Широкая улыбка засияла на лице Жени.
– Уж очень захотелось вновь услышать твою скрипку, да и весь мир, – ответил Воронец.
– Ну, на афише можешь увидеть, когда я буду выступать: «Пророк Матвей и Волшебная скрипка». – И музыкант кивнул на Клоуна.
Тот с превеликим энтузиазмом всучил афишу.
– Садись, скоро начнется, – звал Матвей.
Женя свернул бумагу вдвое, чего, скорее всего, такая дешевка не переживет, ну и как бы черт с ним. Клоунские ботинки затопали по полу, забежали за спину зрителей, прошумели по ступеням. Грохот, и проектор заработал. По простыне пробежали пылинки, точки, штришочки, прочий мусор, четыре, три, два, один – мотор. Воронец остолбенел.
– Это… – спросил он в замешательстве.
– Пока что все как обычно: начинается с мамы и папы, – кивнул Матвей. – Вот ты узнал, кто он был. Иронично – глухой сын у музыканта? Так и не перенял талант, хотя по закону жанра к этому моменту все должно сойтись в единый пазл, и ни одного лишнего кусочка. Но вот, видишь? Оператор устал и придерживает камеру, попадая пальцем в кадр. Не страшно. Знаю, что все равно будешь смотреть. Это еще неплохо, можно что-то разобрать. Все смотрят кино, даже самое плохое, если узнают в главном герое себя. Постой, или неинтересно? Ты же знаешь, что будет дальше.
– Почему он уехал? – спросил Воронец, хмуро глядя на экран.
Матвей вздохнул и почесал затылок. Обратился взглядом за помощью к Клоуну, но тот пожал плечами.

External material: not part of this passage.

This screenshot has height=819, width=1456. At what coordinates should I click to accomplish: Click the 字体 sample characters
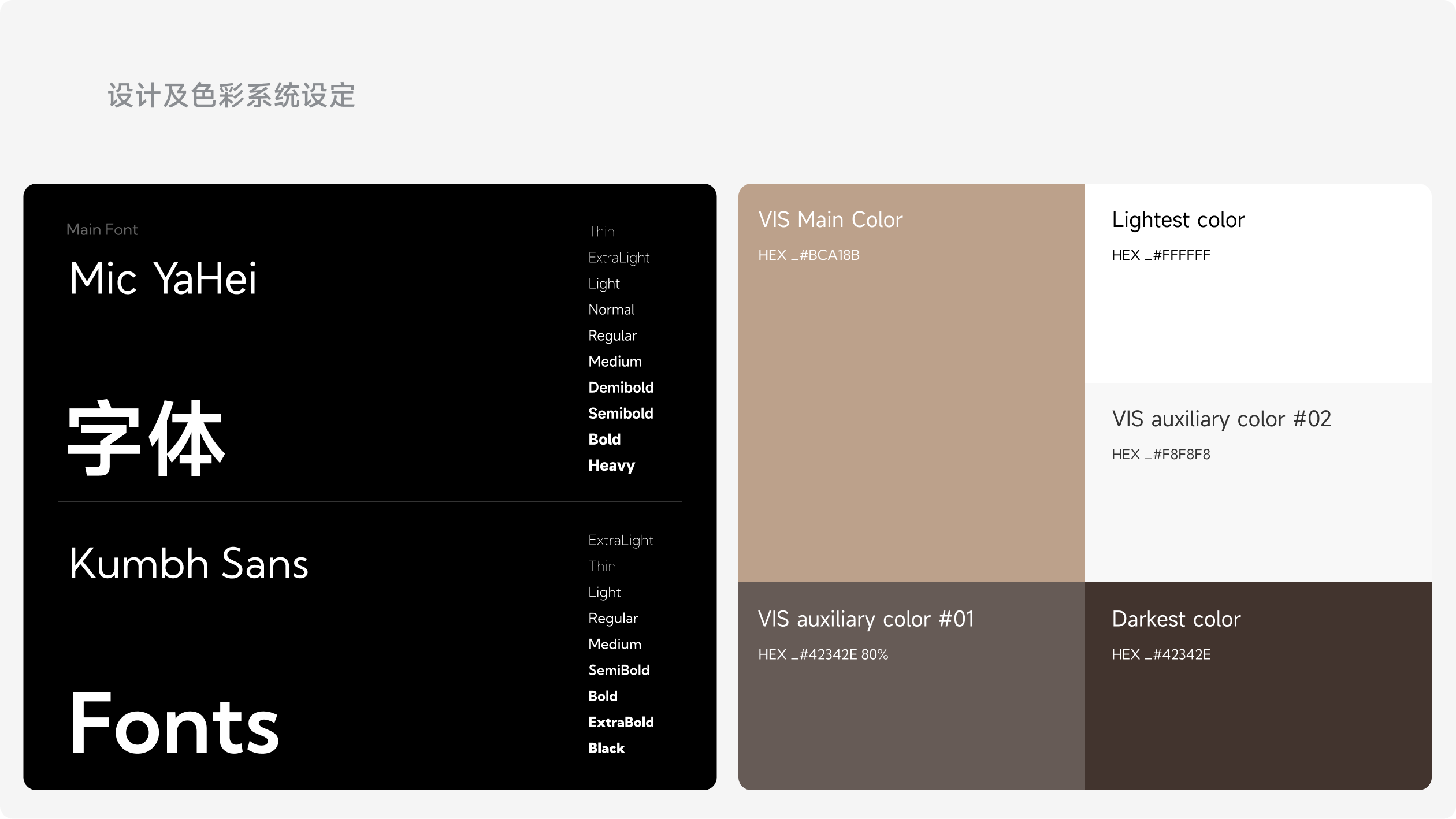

– Вот сука, – глухо усмехнулся Матвей и вновь обратился к Жене: – Вот что тяжело в работе – так это объяснять почему. Давно планировал. Получил внезапно деньги или угрозу. Или и то и то. Не хотел делиться ни наживой, ни опасностью. А может, и делить-то нечего: самому только-только хватало. А может, сон дурацкий приснился. Настолько дурацкий, что уже наутро забыл. А желание свалить осталось. Вот и все. Или ты хотел, чтобы в фильме обязательно показали сон?
– Я хотел, чтобы он не бросал нас с мамой. Чтобы он был рядом. Тогда бы маму не подменили, – устало и раздраженно вздохнул Женя.
– Ты же не замечал до седьмого класса, что с мамой что-то не так! – ухмыльнулся Матвей. – Ну да, готовит не так уж и вкусно, но, черт возьми, она прижимала тебя пластмассовыми руками к груди, в которой нет сердца, но разве ее вина в том, что внутри пустота? Она заботилась, насколько может заботиться набор искусственных полимеров. И не упади ты с дерева, быть может, ничего бы и не раскусил. Кстати, мы уже подходим к этому моменту!